Dataset:
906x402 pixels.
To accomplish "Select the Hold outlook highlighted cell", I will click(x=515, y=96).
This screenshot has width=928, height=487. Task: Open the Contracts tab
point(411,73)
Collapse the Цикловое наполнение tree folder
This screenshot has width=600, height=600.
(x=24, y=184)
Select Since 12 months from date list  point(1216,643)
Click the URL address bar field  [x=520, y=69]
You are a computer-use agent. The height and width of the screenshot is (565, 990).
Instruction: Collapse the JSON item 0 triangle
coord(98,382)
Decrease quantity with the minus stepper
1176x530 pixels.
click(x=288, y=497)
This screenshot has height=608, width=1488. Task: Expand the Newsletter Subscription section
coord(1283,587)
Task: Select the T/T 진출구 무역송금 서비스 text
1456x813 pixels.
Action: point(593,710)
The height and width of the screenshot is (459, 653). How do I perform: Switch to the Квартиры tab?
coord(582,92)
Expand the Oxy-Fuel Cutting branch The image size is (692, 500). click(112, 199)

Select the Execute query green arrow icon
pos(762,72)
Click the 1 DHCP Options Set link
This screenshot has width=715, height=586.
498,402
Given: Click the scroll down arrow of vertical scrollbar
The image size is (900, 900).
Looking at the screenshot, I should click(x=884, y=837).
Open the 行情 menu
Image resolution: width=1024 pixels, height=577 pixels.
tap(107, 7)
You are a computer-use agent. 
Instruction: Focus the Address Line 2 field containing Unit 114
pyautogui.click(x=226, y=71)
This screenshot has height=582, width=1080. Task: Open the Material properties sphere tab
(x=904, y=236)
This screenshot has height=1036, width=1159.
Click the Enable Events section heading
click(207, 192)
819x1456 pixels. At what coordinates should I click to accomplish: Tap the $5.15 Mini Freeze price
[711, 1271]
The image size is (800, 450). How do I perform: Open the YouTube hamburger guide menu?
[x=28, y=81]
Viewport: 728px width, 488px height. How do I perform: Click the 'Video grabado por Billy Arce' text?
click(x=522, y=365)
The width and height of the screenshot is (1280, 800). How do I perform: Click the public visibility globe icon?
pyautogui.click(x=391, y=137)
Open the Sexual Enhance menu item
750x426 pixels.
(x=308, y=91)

What is needed:
Take the entries above and return all of them exactly.

Response box:
906x402 pixels.
To accomplish "Select the Hold outlook highlighted cell", I will click(x=515, y=96).
This screenshot has width=928, height=487. Task: Open the Contracts tab
point(411,73)
Collapse the Цикловое наполнение tree folder
This screenshot has width=600, height=600.
(x=24, y=184)
Select Since 12 months from date list  point(1216,643)
Click the URL address bar field  [x=520, y=69]
You are a computer-use agent. The height and width of the screenshot is (565, 990).
Instruction: Collapse the JSON item 0 triangle
coord(98,382)
Decrease quantity with the minus stepper
1176x530 pixels.
click(x=288, y=497)
This screenshot has height=608, width=1488. Task: Expand the Newsletter Subscription section
coord(1283,587)
Task: Select the T/T 진출구 무역송금 서비스 text
1456x813 pixels.
Action: point(593,710)
The height and width of the screenshot is (459, 653). How do I perform: Switch to the Квартиры tab?
coord(582,92)
Expand the Oxy-Fuel Cutting branch The image size is (692, 500). click(112, 199)

Select the Execute query green arrow icon
pos(762,72)
Click the 1 DHCP Options Set link
This screenshot has width=715, height=586.
498,402
Given: Click the scroll down arrow of vertical scrollbar
The image size is (900, 900).
Looking at the screenshot, I should click(x=884, y=837).
Open the 行情 menu
Image resolution: width=1024 pixels, height=577 pixels.
tap(107, 7)
You are a computer-use agent. 
Instruction: Focus the Address Line 2 field containing Unit 114
pyautogui.click(x=226, y=71)
This screenshot has height=582, width=1080. Task: Open the Material properties sphere tab
(x=904, y=236)
This screenshot has height=1036, width=1159.
Click the Enable Events section heading
click(207, 192)
819x1456 pixels. At what coordinates should I click to accomplish: Tap the $5.15 Mini Freeze price
[711, 1271]
The image size is (800, 450). How do I perform: Open the YouTube hamburger guide menu?
[x=28, y=81]
Viewport: 728px width, 488px height. How do I perform: Click the 'Video grabado por Billy Arce' text?
click(x=522, y=365)
The width and height of the screenshot is (1280, 800). How do I perform: Click the public visibility globe icon?
pyautogui.click(x=391, y=137)
Open the Sexual Enhance menu item
750x426 pixels.
(x=308, y=91)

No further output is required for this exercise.